PROBLEM REQUIREMENTS: In the material below, find the line that contains "You are a GUI" and the line that contains "Task: Click the 0.007 y-axis tick label", then write out exactly those two lines and everything between them.

EXERCISE DATA:
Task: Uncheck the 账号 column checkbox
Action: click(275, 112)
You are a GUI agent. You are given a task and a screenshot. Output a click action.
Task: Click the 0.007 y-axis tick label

==

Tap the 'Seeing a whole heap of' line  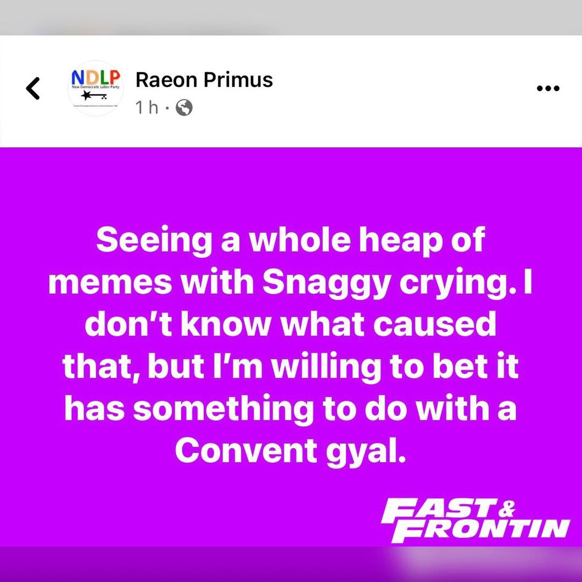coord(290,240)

ANSWER TO THE PROBLEM:
You are a GUI agent. You are given a task and a screenshot. Output a click action.
Task: Click the 0.007 y-axis tick label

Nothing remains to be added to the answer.